At 6 and 12 months after the procedure, destruction and complete evacuation of stones were achieved in 40-60 and 70-90% of cases, respectively. This figure was even higher for single stones with a diameter of up to 20 mm, high energy of lithotripsy and additional drug therapy. The normal contraction of the gallbladder after eating (the ejection fraction more than 60%) was also accompanied by better treatment results. Like cholecystectomy, biliary shock wave lithotripsy does not eliminate dyspeptic disorders (flatulence, nausea). Within 5 years after the end of therapy with bile acids in 30% of the cases stones appeared again, and in 70% of cases the relapses manifested clinically. Recurrence of cholelithiasis is associated with incomplete evacuation of the gallbladder and a disproportionately high proportion of deoxycholic acid in the bile acid bile.
In some clinics, the rim of calcification on radiographs is not considered a contraindication for lithotripsy, but the effectiveness of the procedure is lower in such cases.
Complications
Complications of biliary shock-wave lithotripsy include hepatic colic (30-60%), petechiae on the skin, hematuria and pancreatitis (2%), associated with obturation of the common bile duct with fragments of stones.
Extracorporeal shock-wave lithotripsy is used in the following cases:
- The presence in the gallbladder of not more than three stones with a total diameter of less than 30 mm.
- The presence of concrements, "pop up" during oral cholecystography (a characteristic sign of cholesterol stones).
- Functioning gall bladder according to oral cholecystography.
- Reduction of the gallbladder by 50% according to scintigraphy.
It should be taken into account that without additional treatment with ursodeoxycholic acid, the frequency of recurrences of stone formation reaches 50%. In addition, the method does not prevent the possibility of developing gall bladder cancer in the future.
Percutaneous cholecystolithotomy
The method was developed by analogy with percutaneous nephrolithotomy. Immediately before manipulation, oral cholecystography is performed.

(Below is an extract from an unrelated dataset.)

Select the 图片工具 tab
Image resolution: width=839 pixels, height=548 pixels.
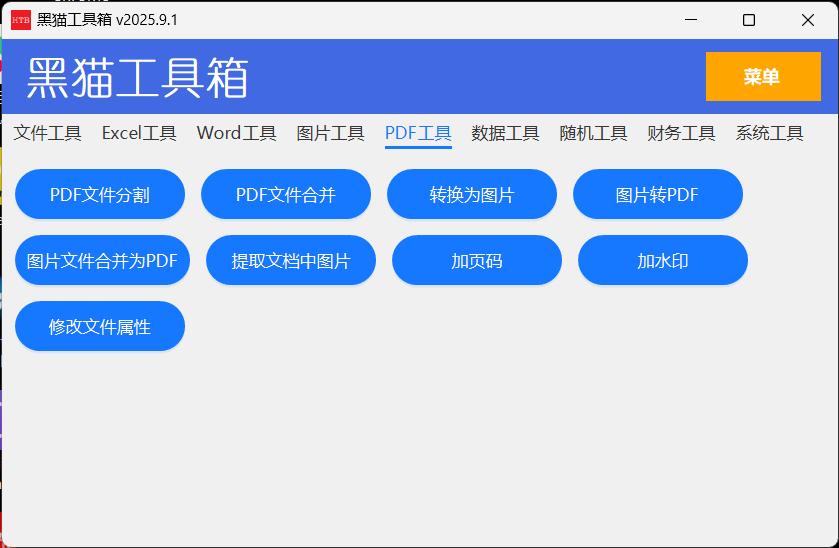330,133
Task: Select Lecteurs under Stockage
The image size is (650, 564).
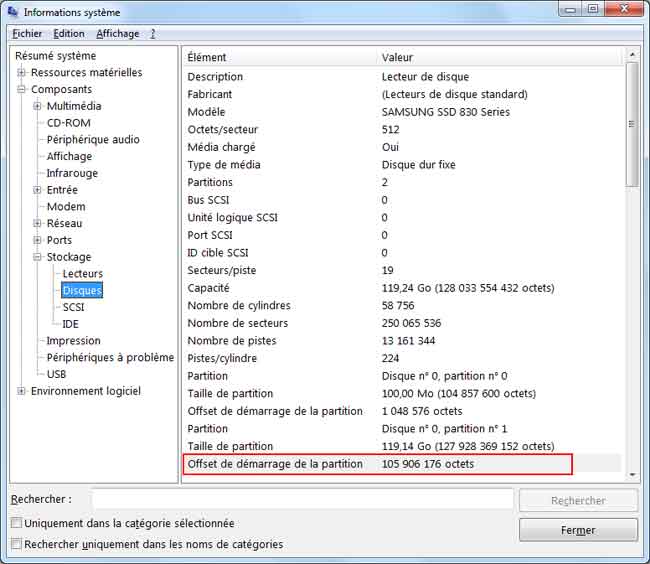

Under general anesthesia and under the supervision of fluoroscopy and ultrasound, the gallbladder is catheterized, after the stroke is extended, a hard surgical cystoscope is inserted and the stones removed, if necessary, by destroying them with the help of electro-hydraulic or laser lithotripsy. The method allows you to remove stones from a dysfunctional gallbladder after its catheterization under the supervision of ultrasound. After removing the stones in the gallbladder, leave a catheter with a can, which is inflated. This provides drainage with a minimal risk of leakage of bile into the abdominal cavity. After 10 days, the catheter is removed.
results
In 90% of 113 patients the method was effective. Complications arose in 13%, there were no lethal outcomes. With an average follow-up of 26 months, stones recurred in 31% of patients.
Endoscopic papillosphincterotomy is indicated primarily in choledocholithiasis.